Sağlanan Metin:
>>>

Rasûlullah (s.a.v.)'in hizmetçisi olan Ebû Hamza Enes ibn Mâlik el Ensârî (r.a)'den rivayet edildiğine göre Rasûlullah (s.a.v) şöyle buyurdular: "Kulunun tevbe etmesinden dolayı Allah'ın duyduğu memnuniyet sizden birinin ıssız çölde kaybettiği devesini bulduğu zamanki sevincinden daha çoktur." (Buhârî, Deavât 4; Müslim Tevbe 1)

Müslim'in başka bir rivayeti de şöyledir: "Herhangi birinizin tevbesinden dolayı Allah'ın duyduğu hoşnutluk ıssız çölde giderken üzerindeki yiyecek ve içeceği ile birlikte devesini kaybetmiş ve tüm ümitlerini de yitirmiş halde bir ağacın gölgesine uzanıp yatan, derken devesinin yanına dikiliverdiğini gören ve yularına yapışarak aşırı sevincinden dolayı ne söylediğini bilmeyerek "Allah'ım sen benim Rabbim, ben de senin kulunum" diyeceği yerde, "sen benim kulumsun ben de senin Rabbinim" diyen kimsenin sevincinden çok daha fazladır." (Müslim, Tevbe 7)

* "o temaşagâha gönderir" Ne kadar güzel.. Kainat bir temaşagah tabii.. Sungur ağabeyden dinledik, "Bir gün" diyor, "Üstadımızla birlikte bir taksiyle veya bir jiple bir buğday tarlasının yanından geçerken, Üstad arabayı durdurdu. "Hele gelin, hele gelin" dedi. Buğday tarlası da yeşil boğuma kalkmış daha. Öyle bir ekin ki, sık ve de yeşil. Rüzgar da vurdukça o buğday başakları kalkıp yatıyorlar. İndi üstadımız, baktı..baktı.. Biz de böyle geride duruyoruz.. "Temaşası benim olsun da samanıyla buğdayı kimin olursa olsun.." dedi.

<<<

Çıkarılan Veriler:
>>>

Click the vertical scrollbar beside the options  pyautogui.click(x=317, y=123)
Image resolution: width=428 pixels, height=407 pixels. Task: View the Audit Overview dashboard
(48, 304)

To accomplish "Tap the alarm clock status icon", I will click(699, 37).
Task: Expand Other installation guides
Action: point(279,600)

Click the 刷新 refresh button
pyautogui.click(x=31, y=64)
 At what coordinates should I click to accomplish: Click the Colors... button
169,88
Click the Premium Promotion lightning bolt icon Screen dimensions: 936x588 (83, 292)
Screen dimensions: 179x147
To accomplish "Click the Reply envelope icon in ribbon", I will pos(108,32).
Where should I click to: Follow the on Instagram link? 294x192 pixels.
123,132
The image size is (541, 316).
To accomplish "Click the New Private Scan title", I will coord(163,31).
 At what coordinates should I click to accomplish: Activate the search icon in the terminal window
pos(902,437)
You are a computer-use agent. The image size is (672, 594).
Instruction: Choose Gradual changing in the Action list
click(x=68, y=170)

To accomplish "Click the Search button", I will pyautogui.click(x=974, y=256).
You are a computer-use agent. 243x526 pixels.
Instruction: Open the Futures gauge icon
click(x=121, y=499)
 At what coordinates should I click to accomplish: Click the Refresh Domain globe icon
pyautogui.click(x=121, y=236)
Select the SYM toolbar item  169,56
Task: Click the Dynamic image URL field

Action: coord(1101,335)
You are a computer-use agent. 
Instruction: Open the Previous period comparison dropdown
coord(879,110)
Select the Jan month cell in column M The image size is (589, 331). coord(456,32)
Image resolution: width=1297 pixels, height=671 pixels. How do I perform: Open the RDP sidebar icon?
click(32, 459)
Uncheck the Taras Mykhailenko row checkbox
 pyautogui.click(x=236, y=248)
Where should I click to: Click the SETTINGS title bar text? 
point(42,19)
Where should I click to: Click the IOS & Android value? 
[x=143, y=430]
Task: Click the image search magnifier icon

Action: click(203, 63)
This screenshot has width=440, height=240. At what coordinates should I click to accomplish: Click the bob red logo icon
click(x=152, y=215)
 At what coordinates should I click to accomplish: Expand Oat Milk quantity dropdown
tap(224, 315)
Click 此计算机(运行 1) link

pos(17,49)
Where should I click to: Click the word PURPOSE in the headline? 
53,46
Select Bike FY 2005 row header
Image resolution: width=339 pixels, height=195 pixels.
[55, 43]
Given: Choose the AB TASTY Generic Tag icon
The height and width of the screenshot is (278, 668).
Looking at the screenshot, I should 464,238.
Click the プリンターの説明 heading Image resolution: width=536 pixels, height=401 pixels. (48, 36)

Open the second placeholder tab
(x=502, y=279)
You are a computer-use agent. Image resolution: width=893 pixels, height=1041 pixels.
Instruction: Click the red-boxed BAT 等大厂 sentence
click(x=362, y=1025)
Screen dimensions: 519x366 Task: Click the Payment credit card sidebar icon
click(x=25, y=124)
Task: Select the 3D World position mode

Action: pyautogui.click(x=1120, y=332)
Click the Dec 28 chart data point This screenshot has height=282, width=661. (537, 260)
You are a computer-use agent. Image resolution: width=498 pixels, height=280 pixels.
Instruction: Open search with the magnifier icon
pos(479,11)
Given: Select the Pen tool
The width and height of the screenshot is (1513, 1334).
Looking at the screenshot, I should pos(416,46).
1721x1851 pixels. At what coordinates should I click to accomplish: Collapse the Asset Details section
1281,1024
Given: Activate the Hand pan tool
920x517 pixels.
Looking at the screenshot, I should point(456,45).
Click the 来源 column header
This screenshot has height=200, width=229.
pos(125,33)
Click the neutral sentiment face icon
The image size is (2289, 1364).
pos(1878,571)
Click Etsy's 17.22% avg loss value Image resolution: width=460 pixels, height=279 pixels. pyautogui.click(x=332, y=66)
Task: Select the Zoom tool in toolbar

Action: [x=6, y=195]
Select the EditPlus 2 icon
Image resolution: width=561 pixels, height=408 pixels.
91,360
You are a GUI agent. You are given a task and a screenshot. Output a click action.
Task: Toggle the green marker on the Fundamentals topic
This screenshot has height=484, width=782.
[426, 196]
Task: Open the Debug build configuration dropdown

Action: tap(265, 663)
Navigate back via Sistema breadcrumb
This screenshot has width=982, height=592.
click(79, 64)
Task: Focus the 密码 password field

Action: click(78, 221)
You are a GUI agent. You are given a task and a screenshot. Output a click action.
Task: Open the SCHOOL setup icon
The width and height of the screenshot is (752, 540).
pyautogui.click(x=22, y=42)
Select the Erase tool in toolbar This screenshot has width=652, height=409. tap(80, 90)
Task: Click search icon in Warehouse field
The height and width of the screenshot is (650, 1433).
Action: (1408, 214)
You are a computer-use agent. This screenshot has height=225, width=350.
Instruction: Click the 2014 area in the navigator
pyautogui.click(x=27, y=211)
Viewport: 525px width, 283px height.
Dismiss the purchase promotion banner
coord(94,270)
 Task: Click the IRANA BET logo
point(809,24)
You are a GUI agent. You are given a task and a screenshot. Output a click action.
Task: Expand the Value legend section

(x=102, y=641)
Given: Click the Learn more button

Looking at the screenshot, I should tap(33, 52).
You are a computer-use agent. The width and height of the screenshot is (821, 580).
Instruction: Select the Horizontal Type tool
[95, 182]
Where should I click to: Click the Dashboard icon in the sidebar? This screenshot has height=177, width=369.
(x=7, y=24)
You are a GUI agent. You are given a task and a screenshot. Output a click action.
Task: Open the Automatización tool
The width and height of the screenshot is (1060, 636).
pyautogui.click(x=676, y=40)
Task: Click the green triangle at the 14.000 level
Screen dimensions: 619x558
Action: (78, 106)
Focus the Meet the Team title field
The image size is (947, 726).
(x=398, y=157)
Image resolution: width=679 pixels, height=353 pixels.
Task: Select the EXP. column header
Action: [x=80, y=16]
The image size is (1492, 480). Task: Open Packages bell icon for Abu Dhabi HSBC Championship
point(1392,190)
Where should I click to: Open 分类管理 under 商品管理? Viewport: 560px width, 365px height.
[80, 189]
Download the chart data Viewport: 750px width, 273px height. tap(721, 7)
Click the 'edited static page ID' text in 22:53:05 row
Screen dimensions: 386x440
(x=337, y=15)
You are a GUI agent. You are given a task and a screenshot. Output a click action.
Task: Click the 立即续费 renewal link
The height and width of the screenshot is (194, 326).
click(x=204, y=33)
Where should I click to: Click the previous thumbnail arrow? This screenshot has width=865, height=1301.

<<<

Yapılacak İşlemler:
**a)** Sağlanan metinde "Rasûlullah (s.a.v.)'in hizmetçisi" ifadesinden başlayıp "(Müslim, Tevbe 7)" ifadesine kadar (bu ifade de dahil olmak üzere) uzanan bölümü aynen yazıya geçiriniz.
**b)** Sağlanan metindeki Müslim rivayetine göre, devesini bulan kişinin "sen benim kulumsun ben de senin Rabbinim" demesinin sebebini bir ila üç cümleyle açıklayınız.
**c)** Sağlanan metne göre Üstad, buğday tarlasının yanında arabayı durdurup tarlaya baktıktan sonra ne söylemiştir?

Görev Yanıtları:
**a)**
Rasûlullah (s.a.v.)'in hizmetçisi olan Ebû Hamza Enes ibn Mâlik el Ensârî (r.a)'den rivayet edildiğine göre Rasûlullah (s.a.v) şöyle buyurdular: "Kulunun tevbe etmesinden dolayı Allah'ın duyduğu memnuniyet sizden birinin ıssız çölde kaybettiği devesini bulduğu zamanki sevincinden daha çoktur." (Buhârî, Deavât 4; Müslim Tevbe 1)

Müslim'in başka bir rivayeti de şöyledir: "Herhangi birinizin tevbesinden dolayı Allah'ın duyduğu hoşnutluk ıssız çölde giderken üzerindeki yiyecek ve içeceği ile birlikte devesini kaybetmiş ve tüm ümitlerini de yitirmiş halde bir ağacın gölgesine uzanıp yatan, derken devesinin yanına dikiliverdiğini gören ve yularına yapışarak aşırı sevincinden dolayı ne söylediğini bilmeyerek "Allah'ım sen benim Rabbim, ben de senin kulunum" diyeceği yerde, "sen benim kulumsun ben de senin Rabbinim" diyen kimsenin sevincinden çok daha fazladır." (Müslim, Tevbe 7)

**b)** Kişi, kaybettiği devesini yanında dikilir hâlde görünce duyduğu aşırı sevinç yüzünden ne söylediğini bilmemiştir. Bu nedenle "Allah'ım sen benim Rabbim, ben de senin kulunum" diyeceği yerde bu sözleri söylemiştir.

**c)** "Temaşası benim olsun da samanıyla buğdayı kimin olursa olsun.."